» TRECHO FORNECIDO
========================================

XXXIII. Ora, quanto às vilas e cidades que combateram nesta batalha, escreve Heródoto que a de Egina conquistou o prêmio de valentia e quanto aos homens particulares, os gregos o adjudicaram a Temístocles, embora de má vontade, pela inveja votada à sua glória, porque, tendo-se retirado todos os capitães, depois da batalha, para o estreito, à entrada do Peloponeso, jurando sobre o altar dos sacrifícios que dariam seus votos a quem melhor lhes parecesse merecê-los, de acordo com as suas consciências, atribuiu cada um deles a si próprio o primeiro posto em valor, e o segundo a Temístocles. Os próprios Lacedemônios o levaram a Esparta onde atribuíram a seu almirante Euribíades, a honra da coragem e a Temístocles a da sabedoria e prudência, em razão do que lhe deram um ramo de oliveira juntamente com o mais belo carro existente em toda a cidade, enviando trezentos dos seus jovens para comboiá-lo até o limite de suas terras.

========================================

» OBJETIVOS
a: Responda com base no trecho sobre Temístocles:
(i) Segundo Heródoto, que cidade ganhou o prêmio de valentia?
(ii) Que honra os lacedemônios deram a Euribíades?
(iii) Quantos jovens foram mandados para acompanhar Temístocles até o limite das terras de Esparta?
b: Escreva a parte que vem depois da última frase do trecho sobre Temístocles.
As entradas vêm de outra fonte, não do trecho sobre Temístocles.

========================================

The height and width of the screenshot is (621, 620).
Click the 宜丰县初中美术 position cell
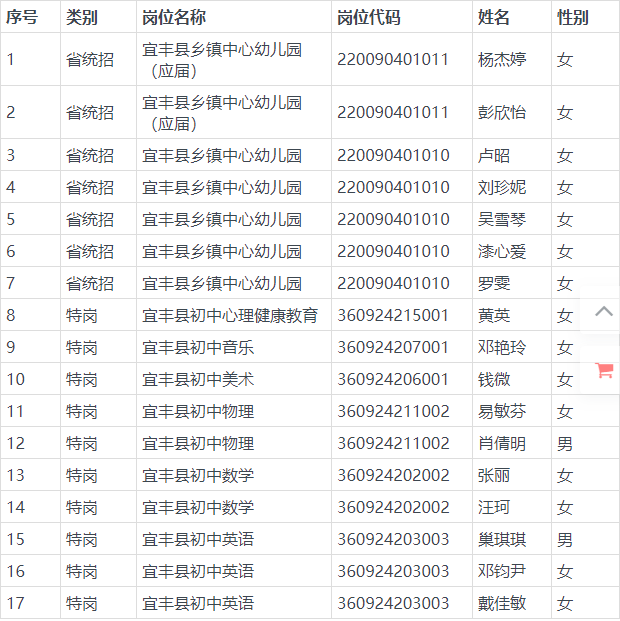click(198, 380)
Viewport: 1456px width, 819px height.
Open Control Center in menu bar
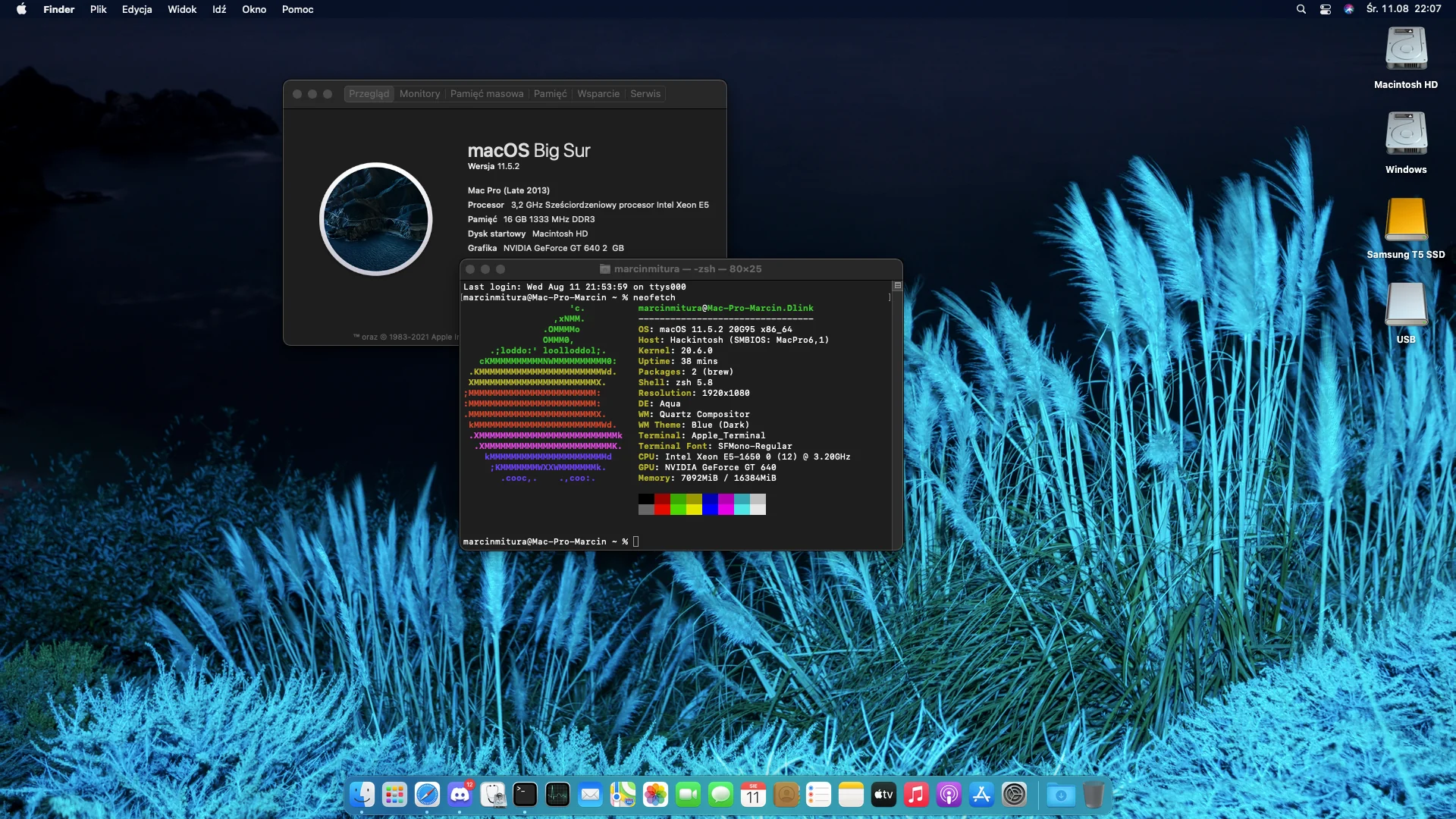point(1325,9)
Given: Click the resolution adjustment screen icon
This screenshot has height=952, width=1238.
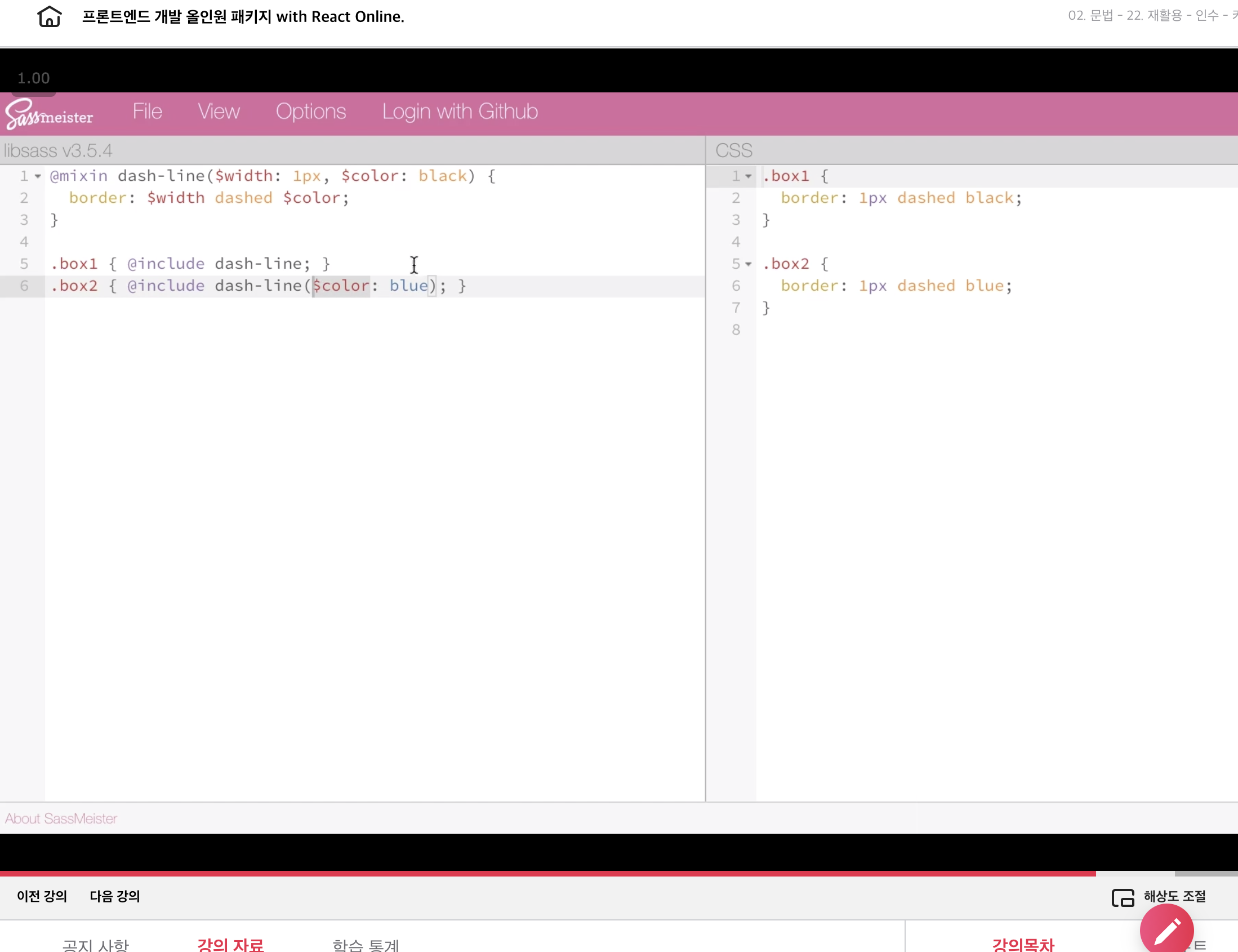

========================================

» LISTA DE RESPOSTAS
a:
(i) Egina.
(ii) A honra da coragem.
(iii) Trezentos.

b:
XXXIV. Na primeira festa e assembleia dos jogos olímpicos, realizada depois desta vitória, conta-se que, quando Temístocles entrou no parque onde se desenrolavam os jogos, os assistentes deixaram de olhar os combatentes e durante todo o dia mantiveram os olhos fixos nele mostrando-o com o dedo aos estrangeiros que não o conheciam é testemunhando com palmas, quanto o estimavam. Sentiu-se Temístocles tão alegre com isso que, segundo ele mesmo confessou a seus familiares, colheu nesse momento o fruto de tantos trabalhos suportados antes, pela salvação da Grécia, de tal forma era, por natureza, ambicioso e ávido de honrarias como se pode facilmente reconhecer, por alguns fatos e ditos notáveis, recolhidos dele.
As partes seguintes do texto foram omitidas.